■ What the exercise asks
In the listing below, locate the lines bearing the word "Given". Copy every one of them.

■ Material provided
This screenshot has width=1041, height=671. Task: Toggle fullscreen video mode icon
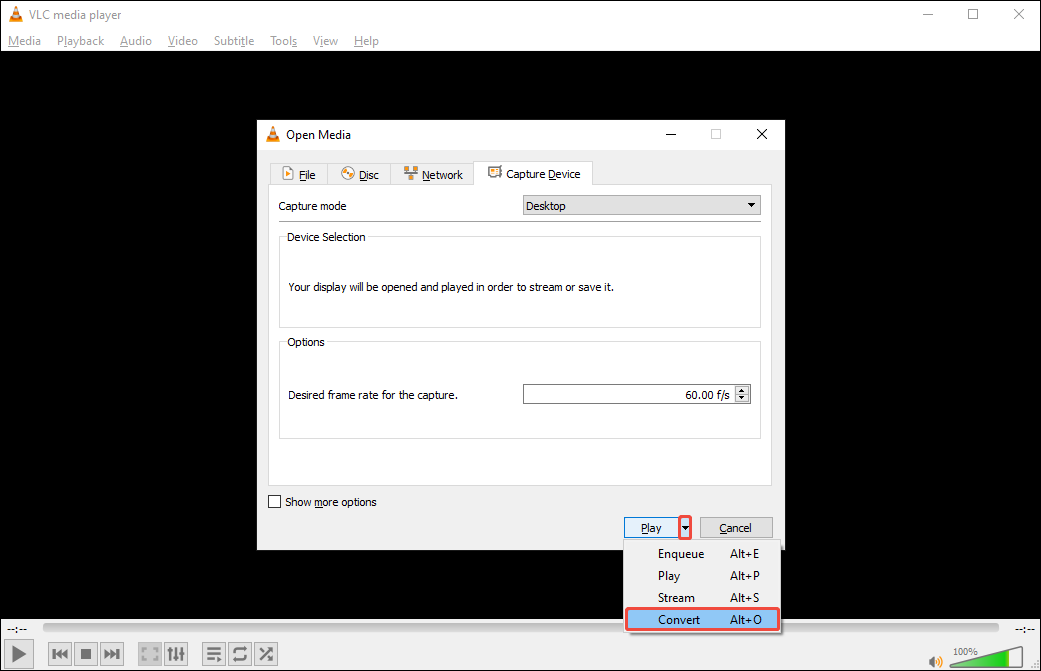(x=149, y=653)
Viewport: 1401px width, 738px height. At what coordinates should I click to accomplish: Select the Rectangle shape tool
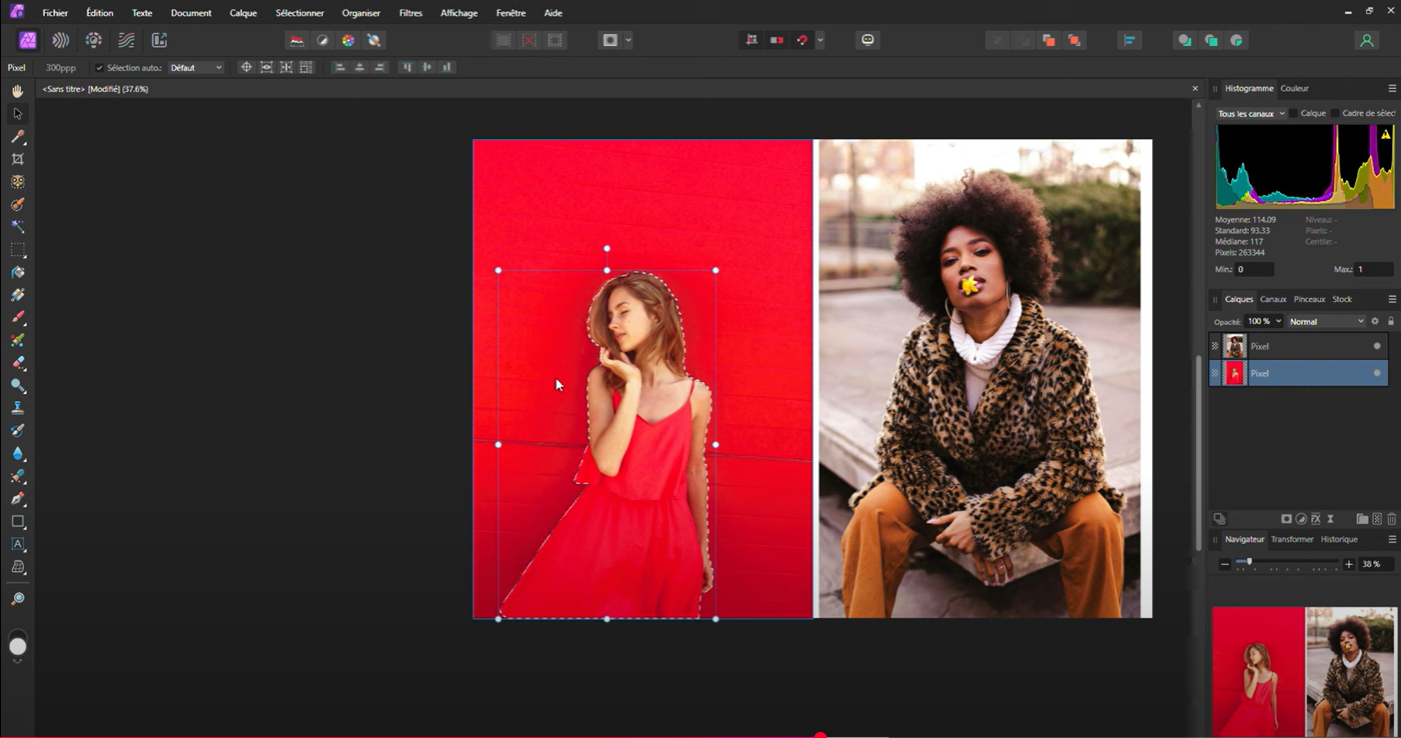pyautogui.click(x=18, y=522)
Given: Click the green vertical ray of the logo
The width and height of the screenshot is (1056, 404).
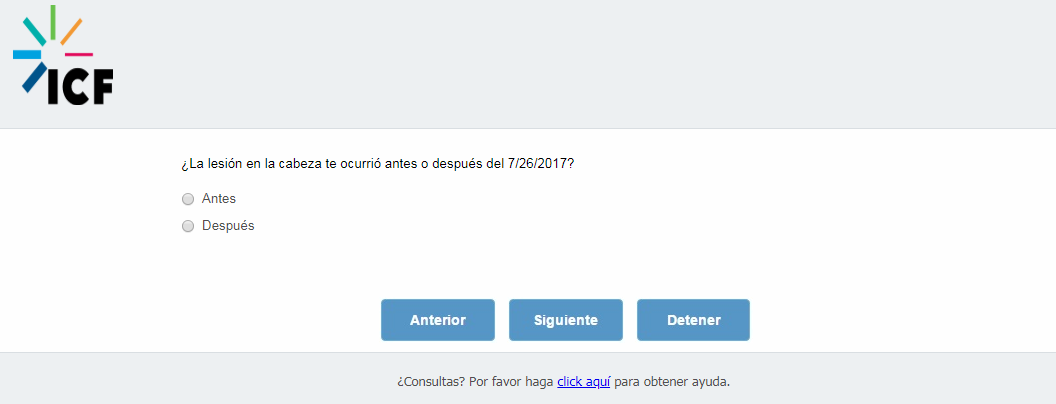Looking at the screenshot, I should [53, 22].
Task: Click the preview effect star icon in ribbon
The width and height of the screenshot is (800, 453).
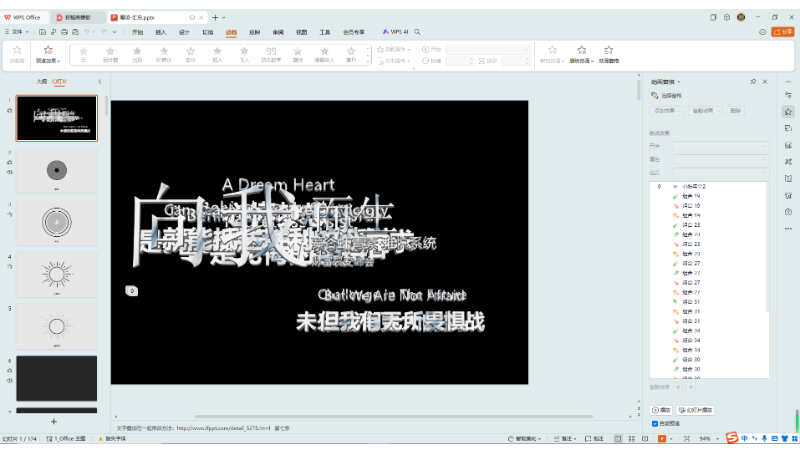Action: point(48,50)
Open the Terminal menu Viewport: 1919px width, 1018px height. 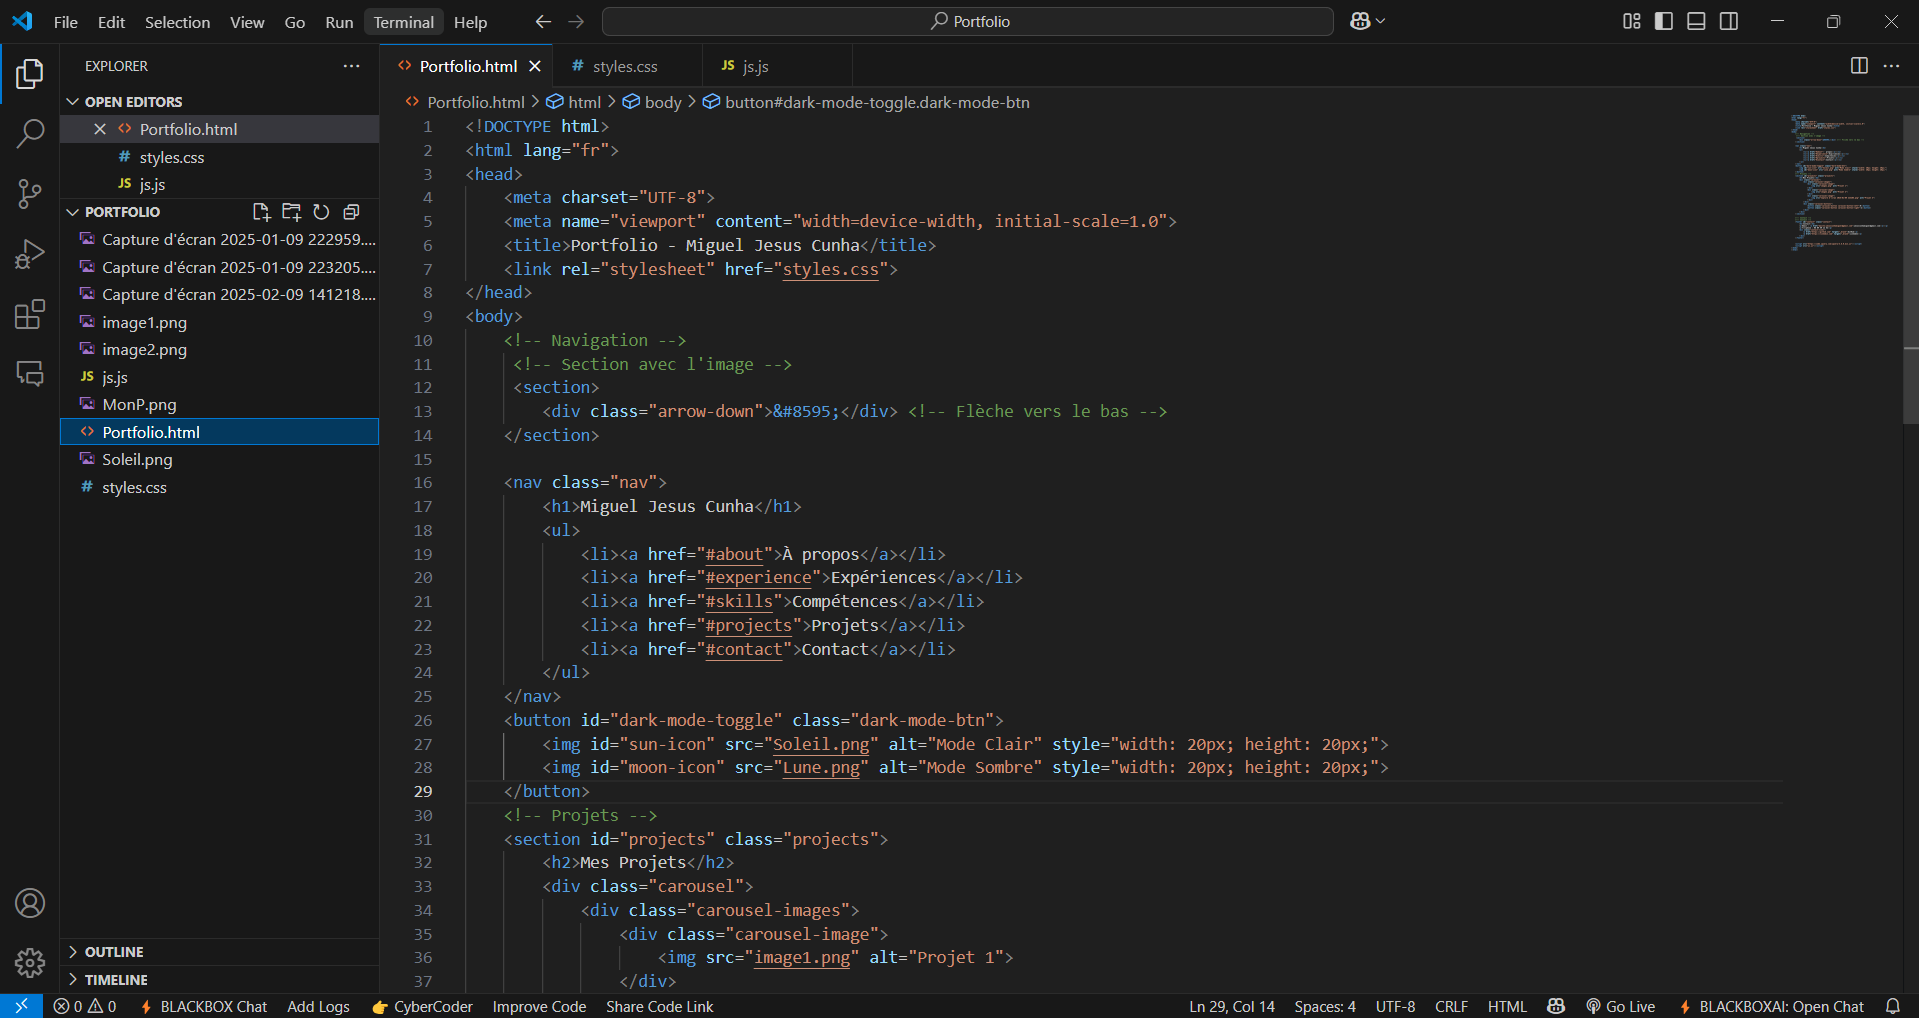pyautogui.click(x=403, y=22)
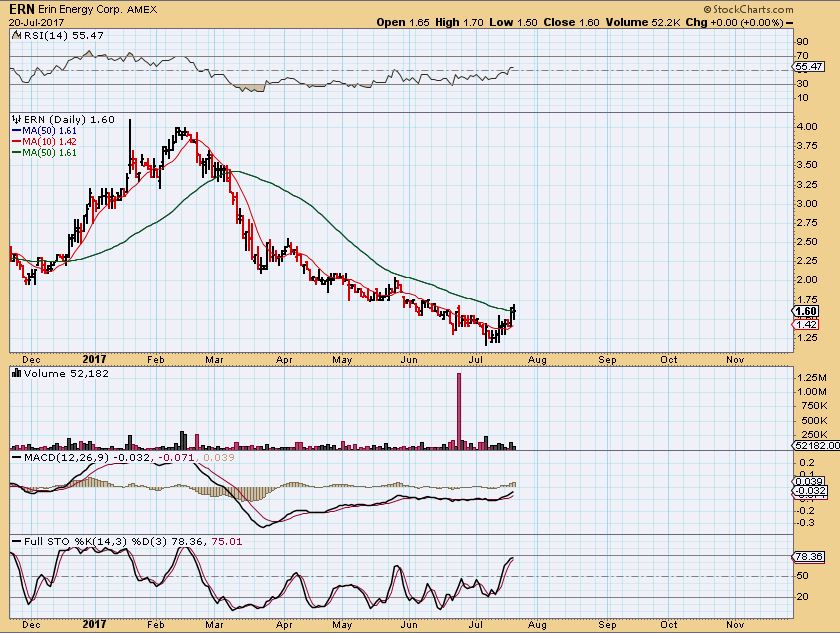Click the red 1.42 MA price tag
840x634 pixels.
(805, 325)
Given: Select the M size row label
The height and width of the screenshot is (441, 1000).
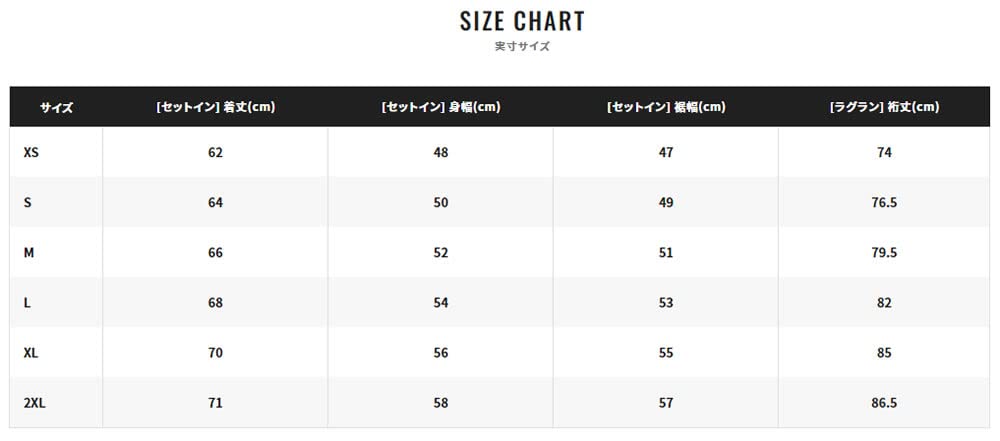Looking at the screenshot, I should (29, 252).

■ Solution below
Given: Click the green vertical ray of the logo
Given: Select the M size row label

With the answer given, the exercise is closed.